Posted by Victoria S Dennis on July 13, 2005

In Reply to: Common root of proverbs? posted by Angela on July 13, 2005

: A high percentage of English proverbs are quite similar or even literally the same as the Spanish, French or Italian ones. Does anyone know the common root of these proverbs, and how they spread over these countries?

A high percentage of English proverbs are quite similar or even literally the same as the Spanish, French or Italian ones.
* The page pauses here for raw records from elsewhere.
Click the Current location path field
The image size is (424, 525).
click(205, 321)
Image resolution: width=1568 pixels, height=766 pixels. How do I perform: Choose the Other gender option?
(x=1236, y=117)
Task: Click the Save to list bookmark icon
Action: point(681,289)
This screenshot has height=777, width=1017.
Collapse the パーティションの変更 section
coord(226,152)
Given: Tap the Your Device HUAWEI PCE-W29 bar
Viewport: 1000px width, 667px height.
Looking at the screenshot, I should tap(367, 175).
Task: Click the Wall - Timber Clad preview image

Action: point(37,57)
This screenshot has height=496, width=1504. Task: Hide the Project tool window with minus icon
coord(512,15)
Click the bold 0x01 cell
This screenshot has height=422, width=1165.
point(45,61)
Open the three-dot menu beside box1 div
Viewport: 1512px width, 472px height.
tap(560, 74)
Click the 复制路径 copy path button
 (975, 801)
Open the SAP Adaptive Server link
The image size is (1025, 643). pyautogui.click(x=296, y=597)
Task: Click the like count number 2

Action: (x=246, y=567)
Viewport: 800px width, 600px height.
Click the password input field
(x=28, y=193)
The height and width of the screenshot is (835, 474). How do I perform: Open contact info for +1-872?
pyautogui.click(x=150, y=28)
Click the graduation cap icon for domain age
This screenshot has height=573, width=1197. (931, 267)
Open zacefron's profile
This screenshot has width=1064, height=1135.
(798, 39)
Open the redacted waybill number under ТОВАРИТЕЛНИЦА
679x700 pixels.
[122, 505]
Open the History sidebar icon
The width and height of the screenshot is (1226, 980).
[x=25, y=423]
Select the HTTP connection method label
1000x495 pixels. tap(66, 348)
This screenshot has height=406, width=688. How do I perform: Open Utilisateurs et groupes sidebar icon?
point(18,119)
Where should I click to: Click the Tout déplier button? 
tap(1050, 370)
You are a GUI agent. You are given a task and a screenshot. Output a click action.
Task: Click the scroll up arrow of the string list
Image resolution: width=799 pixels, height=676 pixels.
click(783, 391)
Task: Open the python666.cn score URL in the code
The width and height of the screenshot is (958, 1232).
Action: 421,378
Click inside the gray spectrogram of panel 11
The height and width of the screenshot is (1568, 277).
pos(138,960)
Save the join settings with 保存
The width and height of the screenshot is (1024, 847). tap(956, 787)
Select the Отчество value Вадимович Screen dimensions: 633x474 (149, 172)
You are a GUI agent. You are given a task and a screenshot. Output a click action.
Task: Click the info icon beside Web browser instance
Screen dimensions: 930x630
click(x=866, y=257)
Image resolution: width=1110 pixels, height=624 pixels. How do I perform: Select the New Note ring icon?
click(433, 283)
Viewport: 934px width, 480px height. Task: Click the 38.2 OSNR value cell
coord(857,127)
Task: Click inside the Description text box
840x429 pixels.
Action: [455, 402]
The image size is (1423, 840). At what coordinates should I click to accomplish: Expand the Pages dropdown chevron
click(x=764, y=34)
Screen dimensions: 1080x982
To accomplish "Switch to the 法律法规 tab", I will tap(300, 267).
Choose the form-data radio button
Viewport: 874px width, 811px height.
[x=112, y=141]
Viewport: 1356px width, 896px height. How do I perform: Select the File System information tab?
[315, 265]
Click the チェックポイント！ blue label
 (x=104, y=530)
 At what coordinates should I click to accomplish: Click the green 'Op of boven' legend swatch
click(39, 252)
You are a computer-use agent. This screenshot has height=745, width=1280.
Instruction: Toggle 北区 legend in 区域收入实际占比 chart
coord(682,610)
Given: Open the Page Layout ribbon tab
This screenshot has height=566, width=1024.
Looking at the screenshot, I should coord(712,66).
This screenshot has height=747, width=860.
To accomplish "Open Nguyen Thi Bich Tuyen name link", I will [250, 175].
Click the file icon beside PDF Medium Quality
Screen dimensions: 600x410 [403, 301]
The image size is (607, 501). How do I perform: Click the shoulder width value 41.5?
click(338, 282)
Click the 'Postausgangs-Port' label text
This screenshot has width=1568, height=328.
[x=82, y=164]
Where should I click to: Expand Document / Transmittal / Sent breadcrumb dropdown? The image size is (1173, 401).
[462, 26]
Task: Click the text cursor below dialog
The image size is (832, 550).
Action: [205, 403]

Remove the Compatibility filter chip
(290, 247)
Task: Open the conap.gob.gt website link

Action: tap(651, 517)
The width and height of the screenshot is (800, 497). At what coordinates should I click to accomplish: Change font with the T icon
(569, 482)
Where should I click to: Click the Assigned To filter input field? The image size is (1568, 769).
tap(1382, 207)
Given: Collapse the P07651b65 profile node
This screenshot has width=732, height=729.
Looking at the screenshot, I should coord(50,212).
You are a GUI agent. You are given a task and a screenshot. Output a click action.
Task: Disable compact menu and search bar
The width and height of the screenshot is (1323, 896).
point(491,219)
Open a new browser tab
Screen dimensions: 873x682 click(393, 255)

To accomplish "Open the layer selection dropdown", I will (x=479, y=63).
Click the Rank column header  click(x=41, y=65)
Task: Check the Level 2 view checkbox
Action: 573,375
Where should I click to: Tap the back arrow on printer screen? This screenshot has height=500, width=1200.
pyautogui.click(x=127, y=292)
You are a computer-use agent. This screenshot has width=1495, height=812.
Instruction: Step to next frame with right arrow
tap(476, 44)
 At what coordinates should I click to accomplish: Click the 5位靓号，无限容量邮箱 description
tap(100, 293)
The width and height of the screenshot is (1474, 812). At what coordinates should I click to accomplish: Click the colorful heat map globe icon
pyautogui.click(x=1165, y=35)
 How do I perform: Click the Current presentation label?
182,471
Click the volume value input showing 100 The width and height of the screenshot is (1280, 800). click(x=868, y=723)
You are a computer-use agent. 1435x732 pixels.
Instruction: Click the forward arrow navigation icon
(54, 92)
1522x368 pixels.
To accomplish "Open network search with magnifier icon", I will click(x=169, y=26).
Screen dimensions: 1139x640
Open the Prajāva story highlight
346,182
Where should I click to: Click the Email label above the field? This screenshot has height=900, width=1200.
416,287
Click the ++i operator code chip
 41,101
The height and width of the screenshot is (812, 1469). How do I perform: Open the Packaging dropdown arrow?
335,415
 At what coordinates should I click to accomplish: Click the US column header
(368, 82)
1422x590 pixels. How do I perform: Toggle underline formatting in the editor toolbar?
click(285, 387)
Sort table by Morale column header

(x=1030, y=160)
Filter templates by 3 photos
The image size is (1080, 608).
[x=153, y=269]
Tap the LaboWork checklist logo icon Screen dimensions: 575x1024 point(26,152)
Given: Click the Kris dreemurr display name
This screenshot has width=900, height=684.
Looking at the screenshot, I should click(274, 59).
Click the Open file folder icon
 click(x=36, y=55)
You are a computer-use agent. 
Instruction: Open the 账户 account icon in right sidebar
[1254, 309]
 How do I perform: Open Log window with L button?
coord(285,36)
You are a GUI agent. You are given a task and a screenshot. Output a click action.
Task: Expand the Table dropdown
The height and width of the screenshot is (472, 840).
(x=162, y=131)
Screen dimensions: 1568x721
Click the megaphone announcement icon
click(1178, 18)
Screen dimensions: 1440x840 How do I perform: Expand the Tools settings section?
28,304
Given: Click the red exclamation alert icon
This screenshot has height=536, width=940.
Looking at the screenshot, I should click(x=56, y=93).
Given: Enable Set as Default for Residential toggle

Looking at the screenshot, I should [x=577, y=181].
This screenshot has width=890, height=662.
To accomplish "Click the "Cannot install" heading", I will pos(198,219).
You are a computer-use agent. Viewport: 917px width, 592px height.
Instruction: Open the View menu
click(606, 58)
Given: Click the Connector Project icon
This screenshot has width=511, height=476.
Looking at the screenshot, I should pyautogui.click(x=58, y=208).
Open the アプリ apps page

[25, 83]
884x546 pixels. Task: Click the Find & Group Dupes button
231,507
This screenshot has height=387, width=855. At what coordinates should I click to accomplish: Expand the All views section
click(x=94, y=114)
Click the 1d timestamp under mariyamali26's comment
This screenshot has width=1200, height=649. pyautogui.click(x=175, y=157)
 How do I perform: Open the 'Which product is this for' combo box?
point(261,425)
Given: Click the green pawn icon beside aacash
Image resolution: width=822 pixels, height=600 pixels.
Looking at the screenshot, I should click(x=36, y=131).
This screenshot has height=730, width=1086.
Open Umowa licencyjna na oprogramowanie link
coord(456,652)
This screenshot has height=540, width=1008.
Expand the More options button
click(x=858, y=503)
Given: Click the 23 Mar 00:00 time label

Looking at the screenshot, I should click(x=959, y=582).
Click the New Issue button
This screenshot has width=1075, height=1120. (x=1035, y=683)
Does anyone know the common root of these proverbs, and how they spread over these countries?

Well, I think one reason is that the life-experiences of the peasant cultures of Western Europe had a general family resemblance, in terms of religion, flora & fauna, farming techniques, and family and social organisation, so it's natural that proverbs in the various European languages should also resemble each other in the way that (say) Tuareg and Inca proverbs might not. For example, evidently both the French and British peasantry knew the same market-trader's trick of selling a man a piglet, pretending to put it in a bag to carry home and substituting a cat, which has given rise to the English saying "buy a pig in a poke" and the French "acheter chat en poche".

It's also true that much popular literature and many stories were common to Western Europe from early in the Middle Ages - e.g. Aesop's fables, and collections of saints' lives such as the "Golden Legend". (VSD)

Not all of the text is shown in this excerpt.